◆ Input for this task:
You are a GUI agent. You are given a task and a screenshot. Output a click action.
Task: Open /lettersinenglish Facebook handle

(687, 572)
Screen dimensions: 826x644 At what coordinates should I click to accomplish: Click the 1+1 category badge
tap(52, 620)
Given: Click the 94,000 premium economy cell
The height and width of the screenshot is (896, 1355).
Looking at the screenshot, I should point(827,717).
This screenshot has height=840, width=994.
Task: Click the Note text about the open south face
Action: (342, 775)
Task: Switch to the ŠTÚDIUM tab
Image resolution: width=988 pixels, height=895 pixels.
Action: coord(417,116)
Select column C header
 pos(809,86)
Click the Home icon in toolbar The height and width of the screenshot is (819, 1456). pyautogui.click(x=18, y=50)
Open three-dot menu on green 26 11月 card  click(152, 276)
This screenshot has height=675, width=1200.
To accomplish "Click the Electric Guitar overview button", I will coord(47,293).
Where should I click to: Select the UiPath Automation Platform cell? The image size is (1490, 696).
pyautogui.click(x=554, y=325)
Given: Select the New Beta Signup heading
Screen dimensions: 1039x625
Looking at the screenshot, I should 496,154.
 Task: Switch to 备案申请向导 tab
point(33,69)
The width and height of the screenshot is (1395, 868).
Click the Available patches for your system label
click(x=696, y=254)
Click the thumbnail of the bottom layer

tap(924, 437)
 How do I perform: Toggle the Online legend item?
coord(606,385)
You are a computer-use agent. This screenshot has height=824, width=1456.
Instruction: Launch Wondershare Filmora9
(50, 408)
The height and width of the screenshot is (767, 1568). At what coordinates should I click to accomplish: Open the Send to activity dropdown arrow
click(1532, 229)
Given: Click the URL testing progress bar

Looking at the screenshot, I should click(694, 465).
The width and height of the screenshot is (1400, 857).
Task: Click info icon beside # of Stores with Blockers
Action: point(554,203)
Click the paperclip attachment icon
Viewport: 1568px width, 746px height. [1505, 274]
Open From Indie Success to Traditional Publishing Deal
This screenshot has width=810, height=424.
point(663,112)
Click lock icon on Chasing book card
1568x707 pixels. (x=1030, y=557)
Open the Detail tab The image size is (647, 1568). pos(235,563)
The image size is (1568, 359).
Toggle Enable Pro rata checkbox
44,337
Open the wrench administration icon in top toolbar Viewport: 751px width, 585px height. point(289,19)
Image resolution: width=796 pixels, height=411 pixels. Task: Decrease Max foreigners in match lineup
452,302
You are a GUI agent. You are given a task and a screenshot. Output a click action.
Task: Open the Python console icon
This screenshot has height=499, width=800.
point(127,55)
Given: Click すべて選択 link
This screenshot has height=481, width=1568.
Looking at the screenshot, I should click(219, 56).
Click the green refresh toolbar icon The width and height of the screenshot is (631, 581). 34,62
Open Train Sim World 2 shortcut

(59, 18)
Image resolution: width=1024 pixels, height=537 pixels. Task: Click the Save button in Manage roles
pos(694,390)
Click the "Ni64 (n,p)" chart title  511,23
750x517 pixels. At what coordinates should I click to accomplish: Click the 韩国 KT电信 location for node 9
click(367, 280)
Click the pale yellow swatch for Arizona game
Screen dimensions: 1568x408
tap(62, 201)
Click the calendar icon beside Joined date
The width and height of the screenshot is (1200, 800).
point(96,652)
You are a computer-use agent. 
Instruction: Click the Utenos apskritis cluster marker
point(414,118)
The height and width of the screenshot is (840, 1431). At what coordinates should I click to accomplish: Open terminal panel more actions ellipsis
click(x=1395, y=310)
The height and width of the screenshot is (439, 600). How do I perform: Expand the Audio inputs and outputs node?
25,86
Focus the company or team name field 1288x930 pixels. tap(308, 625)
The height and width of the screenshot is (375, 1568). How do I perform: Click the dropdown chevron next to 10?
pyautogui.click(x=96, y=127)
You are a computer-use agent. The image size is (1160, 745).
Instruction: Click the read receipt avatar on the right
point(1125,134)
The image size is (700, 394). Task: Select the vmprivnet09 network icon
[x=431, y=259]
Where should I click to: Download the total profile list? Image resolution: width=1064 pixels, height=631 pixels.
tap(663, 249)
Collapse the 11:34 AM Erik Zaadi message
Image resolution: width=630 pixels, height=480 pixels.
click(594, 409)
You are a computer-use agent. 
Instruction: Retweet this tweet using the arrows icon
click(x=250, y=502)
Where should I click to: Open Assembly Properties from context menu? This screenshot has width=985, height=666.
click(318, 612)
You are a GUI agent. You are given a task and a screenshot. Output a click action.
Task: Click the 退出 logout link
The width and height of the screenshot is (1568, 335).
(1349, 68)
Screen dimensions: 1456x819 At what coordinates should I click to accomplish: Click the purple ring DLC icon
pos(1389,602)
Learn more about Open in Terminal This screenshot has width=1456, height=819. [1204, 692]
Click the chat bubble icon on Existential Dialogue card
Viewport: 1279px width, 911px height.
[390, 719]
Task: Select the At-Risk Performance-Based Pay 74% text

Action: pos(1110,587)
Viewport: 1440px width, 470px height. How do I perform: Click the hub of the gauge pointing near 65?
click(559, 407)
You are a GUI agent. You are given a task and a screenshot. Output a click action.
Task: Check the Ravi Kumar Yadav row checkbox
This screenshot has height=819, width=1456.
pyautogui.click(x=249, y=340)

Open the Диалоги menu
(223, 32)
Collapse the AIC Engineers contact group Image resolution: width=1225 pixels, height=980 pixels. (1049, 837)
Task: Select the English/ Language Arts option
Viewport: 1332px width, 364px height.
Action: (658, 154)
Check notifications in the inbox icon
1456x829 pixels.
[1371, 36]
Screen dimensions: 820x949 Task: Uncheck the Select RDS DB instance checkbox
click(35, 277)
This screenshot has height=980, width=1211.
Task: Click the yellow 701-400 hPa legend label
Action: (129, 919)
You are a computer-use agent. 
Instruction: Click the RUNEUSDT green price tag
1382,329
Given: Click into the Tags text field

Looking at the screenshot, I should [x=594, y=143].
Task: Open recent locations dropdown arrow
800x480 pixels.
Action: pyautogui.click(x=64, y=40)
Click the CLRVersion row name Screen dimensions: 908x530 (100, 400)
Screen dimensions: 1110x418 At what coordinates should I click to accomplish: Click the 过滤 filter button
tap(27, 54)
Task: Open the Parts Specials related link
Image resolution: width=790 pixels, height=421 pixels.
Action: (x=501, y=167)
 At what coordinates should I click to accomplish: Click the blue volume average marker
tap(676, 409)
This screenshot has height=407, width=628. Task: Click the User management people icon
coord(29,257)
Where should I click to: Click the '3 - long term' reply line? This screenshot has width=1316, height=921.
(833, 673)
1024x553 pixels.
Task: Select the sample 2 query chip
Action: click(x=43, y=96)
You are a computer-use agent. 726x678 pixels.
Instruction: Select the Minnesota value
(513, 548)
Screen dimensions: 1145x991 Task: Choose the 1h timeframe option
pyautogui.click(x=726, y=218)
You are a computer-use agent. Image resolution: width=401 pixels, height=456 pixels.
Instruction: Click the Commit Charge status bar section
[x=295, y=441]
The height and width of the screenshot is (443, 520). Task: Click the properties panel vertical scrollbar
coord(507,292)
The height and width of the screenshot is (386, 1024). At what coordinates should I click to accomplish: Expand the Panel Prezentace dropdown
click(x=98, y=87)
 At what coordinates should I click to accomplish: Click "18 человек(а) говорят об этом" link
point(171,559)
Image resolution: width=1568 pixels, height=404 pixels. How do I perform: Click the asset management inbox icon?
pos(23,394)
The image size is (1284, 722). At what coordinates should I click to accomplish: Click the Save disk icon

◆ Exercise directions: Render the lines from the very first one through the line containing "Action: (342, 775)", both included, as a Markdown table with the columns Row and Line, numbering each row and leaving out blank lines.

◆ Response:
| Row | Line |
|---|---|
| 1 | You are a GUI agent. You are given a task and a screenshot. Output a click action. |
| 2 | Task: Open /lettersinenglish Facebook handle |
| 3 | (687, 572) |
| 4 | Screen dimensions: 826x644 At what coordinates should I click to accomplish: Click the 1+1 category badge |
| 5 | tap(52, 620) |
| 6 | Given: Click the 94,000 premium economy cell |
| 7 | The height and width of the screenshot is (896, 1355). |
| 8 | Looking at the screenshot, I should point(827,717). |
| 9 | This screenshot has height=840, width=994. |
| 10 | Task: Click the Note text about the open south face |
| 11 | Action: (342, 775) |